Sindicato são-tomense acusa Governo de transformar fundo da segurança social em saco azul
Em declaração a jornalistas o secretário-geral da ONTESP-CS referiu que a situação sociolaboral dos trabalhadores são-tomenses é “extremamente difícil”, sublinhando que o governo cortou “toda a possibilidade de diálogo” com os sindicatos.
“Nós temos uma situação sociolaboral extremamente difícil, as condições de vida das pessoas estão degradando cada vez mais, nota-se a pobreza nas pessoas, sobretudo na função pública. Está-se a perder o poder de compra: o custo de vida encareceu, enquanto o salário mantém-se estagnado”, explicou João Tavares.

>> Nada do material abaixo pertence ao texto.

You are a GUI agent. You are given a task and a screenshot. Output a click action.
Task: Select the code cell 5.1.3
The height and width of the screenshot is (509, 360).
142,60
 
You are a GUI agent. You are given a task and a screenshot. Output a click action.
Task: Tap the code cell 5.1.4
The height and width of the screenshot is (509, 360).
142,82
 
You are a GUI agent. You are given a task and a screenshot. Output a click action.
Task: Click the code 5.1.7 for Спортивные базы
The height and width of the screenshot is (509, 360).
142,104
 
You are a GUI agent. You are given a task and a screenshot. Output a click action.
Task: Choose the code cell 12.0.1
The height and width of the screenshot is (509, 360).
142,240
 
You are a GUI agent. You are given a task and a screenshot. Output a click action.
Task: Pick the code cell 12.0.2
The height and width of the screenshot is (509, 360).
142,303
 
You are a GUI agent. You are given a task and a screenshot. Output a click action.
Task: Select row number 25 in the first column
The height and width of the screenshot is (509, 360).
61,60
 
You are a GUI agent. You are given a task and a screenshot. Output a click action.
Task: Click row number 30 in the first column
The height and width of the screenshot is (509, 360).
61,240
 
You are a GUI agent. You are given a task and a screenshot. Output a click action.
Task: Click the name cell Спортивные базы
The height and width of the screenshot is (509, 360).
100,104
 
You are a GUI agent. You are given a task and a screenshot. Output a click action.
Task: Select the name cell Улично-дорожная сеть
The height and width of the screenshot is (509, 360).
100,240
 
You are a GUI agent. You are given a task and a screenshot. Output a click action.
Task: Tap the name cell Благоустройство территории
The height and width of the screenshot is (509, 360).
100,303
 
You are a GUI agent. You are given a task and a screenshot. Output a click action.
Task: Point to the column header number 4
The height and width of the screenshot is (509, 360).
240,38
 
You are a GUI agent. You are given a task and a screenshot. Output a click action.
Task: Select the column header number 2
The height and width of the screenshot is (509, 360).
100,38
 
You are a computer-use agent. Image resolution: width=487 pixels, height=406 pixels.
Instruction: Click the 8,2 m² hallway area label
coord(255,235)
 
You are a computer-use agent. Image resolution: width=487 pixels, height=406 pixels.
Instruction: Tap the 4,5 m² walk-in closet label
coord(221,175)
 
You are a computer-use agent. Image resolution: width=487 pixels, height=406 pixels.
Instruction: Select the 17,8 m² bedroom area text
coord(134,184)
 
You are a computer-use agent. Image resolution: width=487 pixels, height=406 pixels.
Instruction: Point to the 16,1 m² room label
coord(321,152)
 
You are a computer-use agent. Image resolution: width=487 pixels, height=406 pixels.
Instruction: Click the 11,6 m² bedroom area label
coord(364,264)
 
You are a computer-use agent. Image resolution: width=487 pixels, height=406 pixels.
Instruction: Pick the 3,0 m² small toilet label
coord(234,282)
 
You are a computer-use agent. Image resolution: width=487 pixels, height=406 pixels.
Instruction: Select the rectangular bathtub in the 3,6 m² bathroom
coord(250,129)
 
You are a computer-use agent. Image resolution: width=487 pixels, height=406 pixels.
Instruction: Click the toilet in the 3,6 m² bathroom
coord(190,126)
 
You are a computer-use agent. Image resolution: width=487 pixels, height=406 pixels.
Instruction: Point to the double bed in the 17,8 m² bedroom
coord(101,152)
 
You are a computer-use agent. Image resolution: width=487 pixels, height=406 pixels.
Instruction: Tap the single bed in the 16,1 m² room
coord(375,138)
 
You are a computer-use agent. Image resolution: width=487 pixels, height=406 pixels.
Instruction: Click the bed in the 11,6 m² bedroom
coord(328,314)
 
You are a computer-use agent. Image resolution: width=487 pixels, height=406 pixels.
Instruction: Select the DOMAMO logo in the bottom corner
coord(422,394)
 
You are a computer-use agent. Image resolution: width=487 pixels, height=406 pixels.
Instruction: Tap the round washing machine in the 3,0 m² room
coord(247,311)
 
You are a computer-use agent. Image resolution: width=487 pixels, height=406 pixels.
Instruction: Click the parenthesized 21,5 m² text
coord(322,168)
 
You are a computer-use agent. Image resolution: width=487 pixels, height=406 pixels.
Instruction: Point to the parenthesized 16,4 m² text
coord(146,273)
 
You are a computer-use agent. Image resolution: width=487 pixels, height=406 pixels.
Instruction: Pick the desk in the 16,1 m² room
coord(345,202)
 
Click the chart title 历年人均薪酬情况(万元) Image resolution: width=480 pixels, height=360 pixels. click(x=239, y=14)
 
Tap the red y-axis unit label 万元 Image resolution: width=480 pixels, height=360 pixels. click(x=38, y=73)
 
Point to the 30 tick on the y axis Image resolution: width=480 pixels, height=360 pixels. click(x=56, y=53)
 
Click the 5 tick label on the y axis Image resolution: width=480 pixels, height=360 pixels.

Lamentou que “não haja um espaço de diálogo entre as organizações sindicais e o governo como entidade empregadora” e sublinhou que o Conselho de Concertação Social (CCS), que é um órgão tripartido, “deixou de funcionar”.
“Não temos como negociar com o governo sobre a questão salarial e outros assuntos”, afirmou.
O secretário-geral da ONTESP-CS disse não ter esperanças que o Orçamento Geral do Estado (OGE) para 2018 traga melhorias salariais para os trabalhadores e sublinhou que os trabalhadores “não se reveem neste orçamento”.
João Tavares acusou ainda o executivo de Patrice Trovoada de “banalizar” o papel dos sindicatos e de introduzir o medo nos seus filiados.
“O governo introduziu o medo nas pessoas, as pessoas têm medo de falar, têm receio de participar na vida sindical. Não podemos ter um país livre, independente, num regime democrático em que a pessoa não tem o direito de se exprimir, não pode reivindicar os seus direitos”, explicou João Tavares.